McKinsey & Company, a consulting firm which receives dozens of federal contracts, faces intense scrutiny from a Commons committee over Finance Minister Chrystia Freeland’s close ties with a former executive.

Dominic Barton, McKinsey’s former managing director, testified last year he had dined at Freeland’s Toronto home. "She actually convened for dinner at her house," said Barton.

"Would you consider yourself a friend of Chrystia Freeland?" asked Conservative MP Stephanie Kusie. "I knew Chrystia Freeland," replied Barton. "I knew her from before."

The Commons government operations committee ordered an investigation after uncovering "a strong perception of favouritism" in McKinsey contracts, reported Blacklock’s Reporter.

Ombudsman Alexander Jeglic reviewed the contracts, which stem from April 2011 to March 2023. Their collective worth is $117 million. 

"The value of contracts awarded to McKinsey started to increase in 2018 with significant increases observed in 2019 through 2022," reads the April 15 report Procurement Practice Review Of Contracts Awarded To McKinsey & Company.

Jeglic wrote that most of McKinsey’s contracts were sole-sourced and awarded under pre-established terms and costs through a standing offer.

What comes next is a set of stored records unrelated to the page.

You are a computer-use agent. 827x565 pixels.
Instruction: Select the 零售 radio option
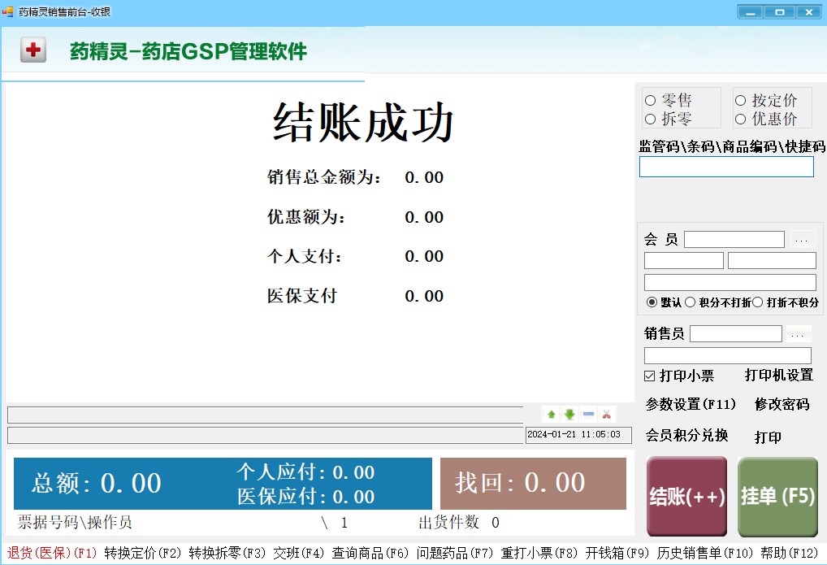669,100
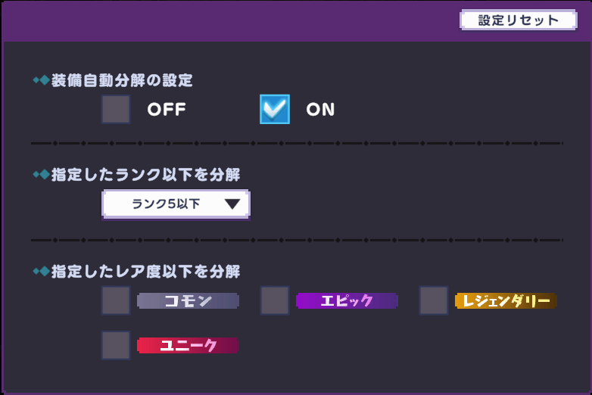Click the OFF text label
This screenshot has width=592, height=395.
coord(167,110)
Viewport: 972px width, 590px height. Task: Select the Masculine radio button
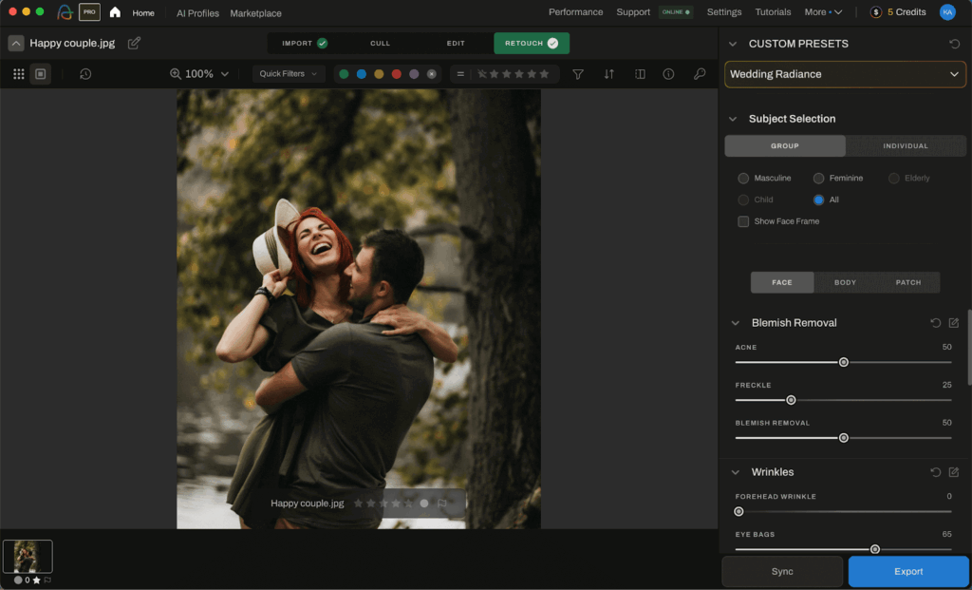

He also voiced concerns about how McKinsey has been awarded some competitive contracts. Procurement Practice claims McKinsey's standing offer “may have been improperly established on a non-competitive basis.” 

Public Services and Procurement Canada (PSPC) never explained its decision not to entertain a competitive process.

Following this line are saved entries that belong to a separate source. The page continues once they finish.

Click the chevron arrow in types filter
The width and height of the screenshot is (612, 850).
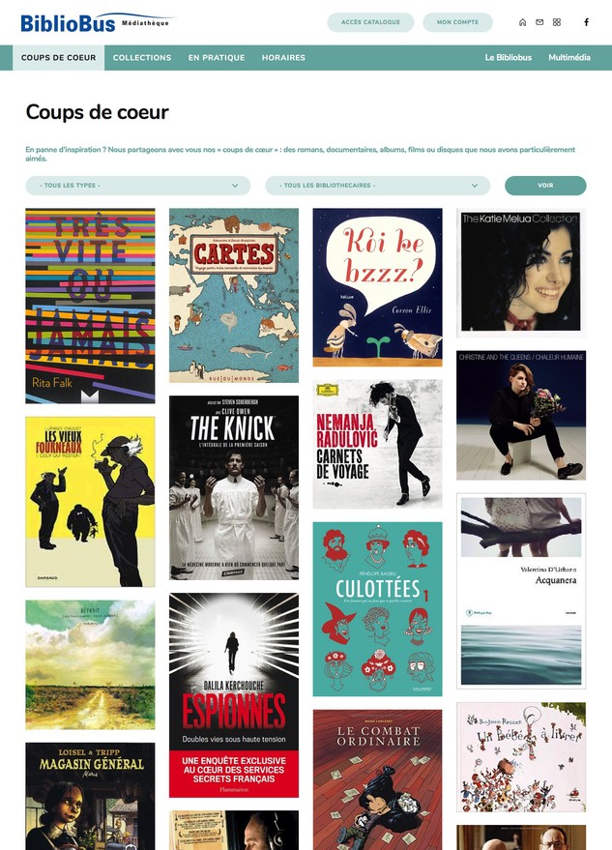coord(235,186)
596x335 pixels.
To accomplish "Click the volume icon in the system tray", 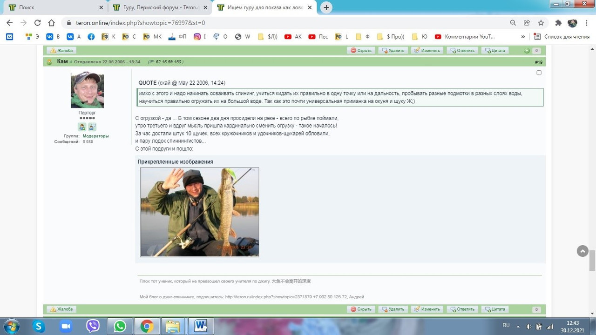I will coord(529,326).
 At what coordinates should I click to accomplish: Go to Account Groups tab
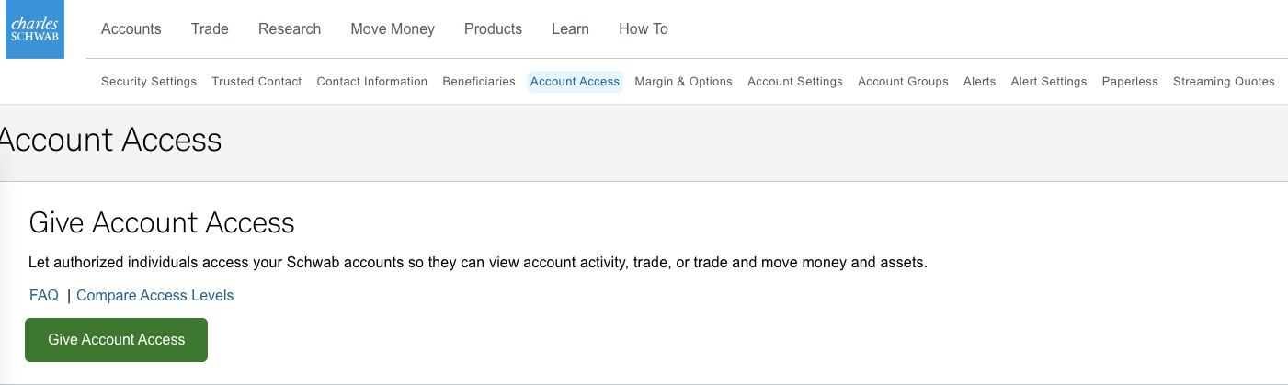point(903,82)
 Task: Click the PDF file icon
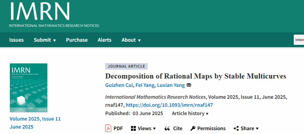pos(108,128)
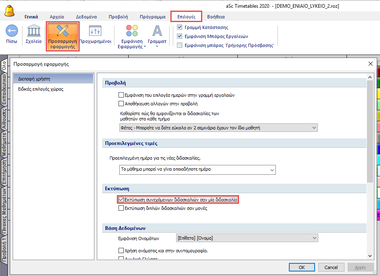Pick the magenta color swatch on right edge
The height and width of the screenshot is (276, 380).
pos(378,214)
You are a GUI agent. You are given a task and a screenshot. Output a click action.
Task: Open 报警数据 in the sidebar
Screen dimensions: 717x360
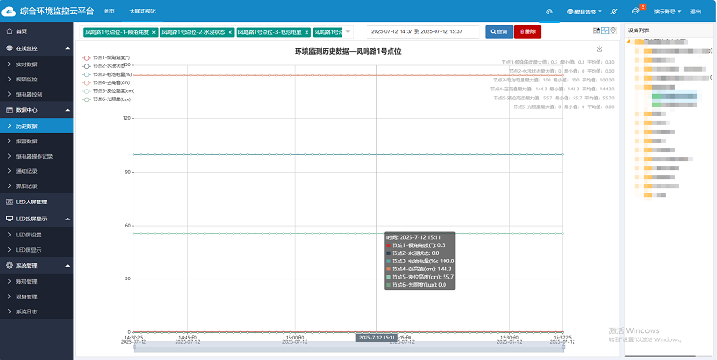pyautogui.click(x=27, y=141)
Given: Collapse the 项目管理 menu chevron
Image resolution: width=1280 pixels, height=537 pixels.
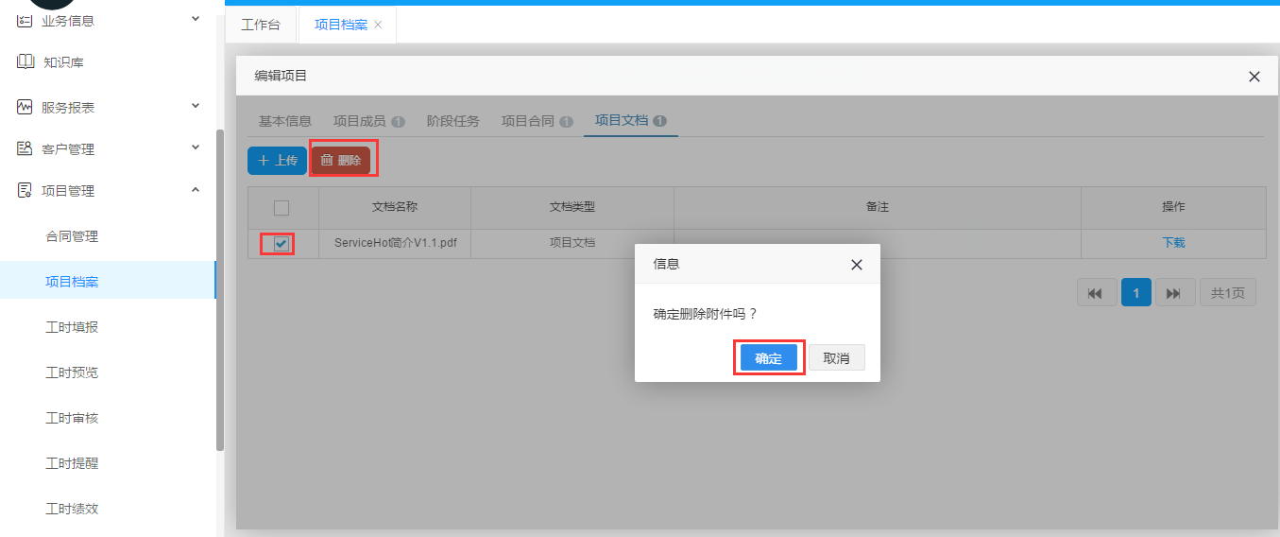Looking at the screenshot, I should (196, 190).
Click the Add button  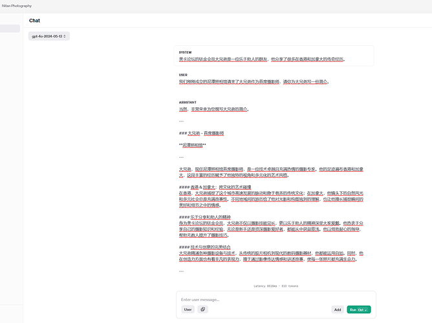[x=337, y=309]
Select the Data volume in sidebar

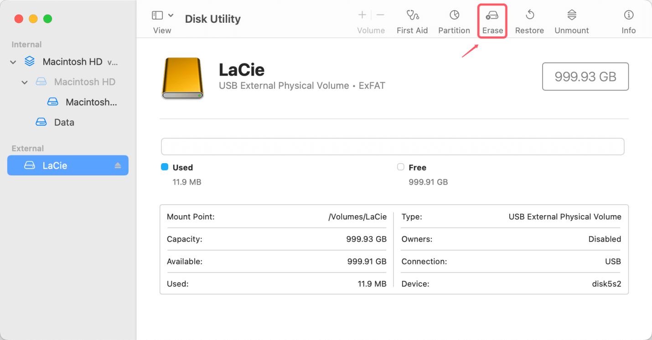click(64, 122)
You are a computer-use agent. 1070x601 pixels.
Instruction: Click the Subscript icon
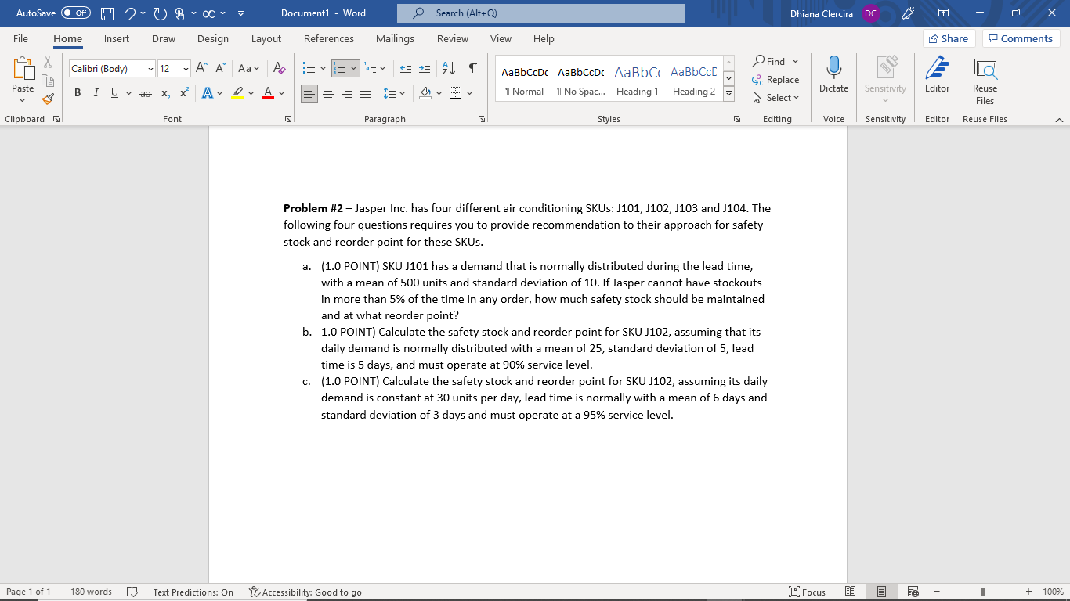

Courtesy of two contracts issued by the Canada Border Services Agency (CBSA) and Department of Industry, "it was discovered McKinsey would have been ineligible to bid." The firm received a second re-evaluation that disqualified the initial "1st ranked bidder." 

"The procurement Ombudsman found the government actually bent the rules to favour McKinsey," MP Kusie earlier told the committee. "Once again we see this Liberal government favouring its friends and insiders," she said.

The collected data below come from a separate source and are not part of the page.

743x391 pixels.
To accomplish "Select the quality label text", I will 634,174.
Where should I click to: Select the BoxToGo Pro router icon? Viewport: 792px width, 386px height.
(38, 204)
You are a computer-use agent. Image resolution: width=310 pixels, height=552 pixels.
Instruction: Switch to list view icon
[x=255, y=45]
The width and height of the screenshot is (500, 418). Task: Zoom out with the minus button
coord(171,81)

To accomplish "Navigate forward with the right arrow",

Other Opposition MPs also expressed unease with the Liberal cabinet’s friendly ties to federal contractors, reported Blacklock’s Reporter

"There is much here that arouses suspicion," testified Bloc Québécois MP René Villemure last year. "Like it or not, even in good faith there are reasons for mistrust, yet the government’s actions should inspire confidence. In this case, this much doubt adds up to mistrust," he said.

The Ombudsman considered the lack of documents a "significant" irregularity that the federal government could not adequately defend. They were void of proper PSPC oversight and any description of "requirement-specific work to be carried out by McKinsey."

"Given circumstances combined with the absence of any documentation on file to otherwise support the legitimacy of this decision," she said, "the efforts on the part of the Agency and department to ensure McKinsey could participate create a strong perception of favouritism."

The Ombudsman identified similar issues in numerous procurement practice reviews conducted over the past few years, involving more than a dozen departments and agencies, according to Procurement Practice.

"Without documentation to support contract award decisions, departments cannot demonstrate that the contracting process was compliant with applicable legislation and policy," wrote the Ombudsman.